- **Text to read**:
* BEGIN *

A couple of years ago I started building feed aggregation sites (aka "planets"[1]) using Plagger. Once you've installed Plagger, it's pretty simple to configure new planets.
Notice I say "once you've installed Plagger". Plagger is one of those CPAN modules which installs about half of CPAN. The CPAN dependencies page currently gives you a 26% chance of successfully installing Plagger.
The reason for that is clear. Plagger is an incredibly powerful tool. It is an all-purpose tool for slicing and dicing web feeds. It also includes special-case plugins for creating web feeds for many sources that don't currently publish them.
So the net result is that Plagger is large and often hard to install. And most people (or, at least, I) don't use a fraction of its power. I wish I didn't have to install all of Plagger's dependencies in order to just grab a few feeds and combine them into a planet site. Perhaps the Plagger team needs to look at breaking up the distribution into smaller parts that do less.
[Update: Miyagawa points out that the vast majority of Plagger's dependencies are optional, so I'm overstating the case here. Sorry about that.]
Recently I moved a lot of my sites to a new server. And I really didn't want to go through the pain of installing Plagger. Therefore all of my planets have been dead for a couple of months. And that has been bothering me. But a couple of days ago (prompted by something that Paul Mison wrote) I decided to do something about it.

* END *

- **What to work on**:
1. In the post about Plagger, what chance of successfully installing Plagger does the CPAN dependencies page currently give?
2. Copy everything in the post about Plagger from "The reason for" down to "currently publish them.".

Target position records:
* BEGIN *

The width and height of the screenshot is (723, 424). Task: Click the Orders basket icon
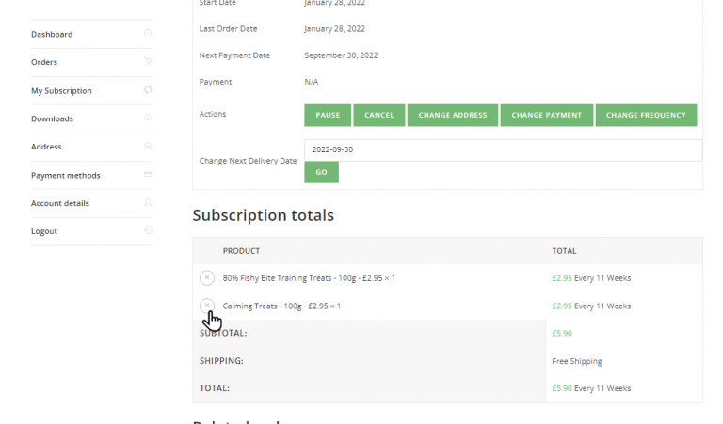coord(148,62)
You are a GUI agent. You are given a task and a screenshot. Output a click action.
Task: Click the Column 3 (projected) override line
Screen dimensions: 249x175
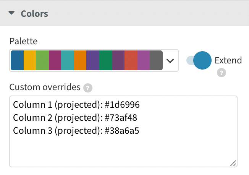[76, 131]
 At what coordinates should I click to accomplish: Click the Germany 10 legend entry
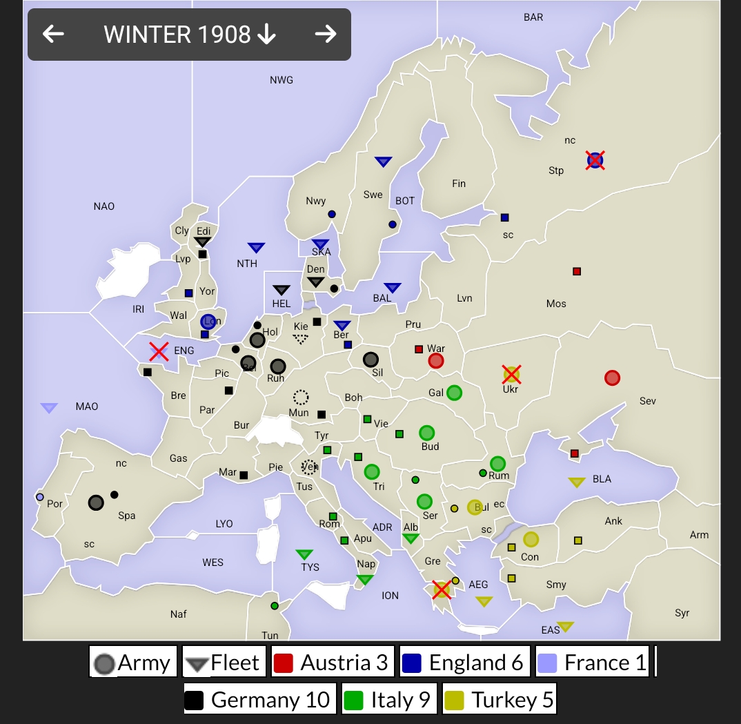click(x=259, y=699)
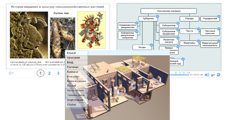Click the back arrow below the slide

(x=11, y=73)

* END *

- **Written responses**:
1. A 26% chance.

2.
The reason for that is clear. Plagger is an incredibly powerful tool. It is an all-purpose tool for slicing and dicing web feeds. It also includes special-case plugins for creating web feeds for many sources that don't currently publish them.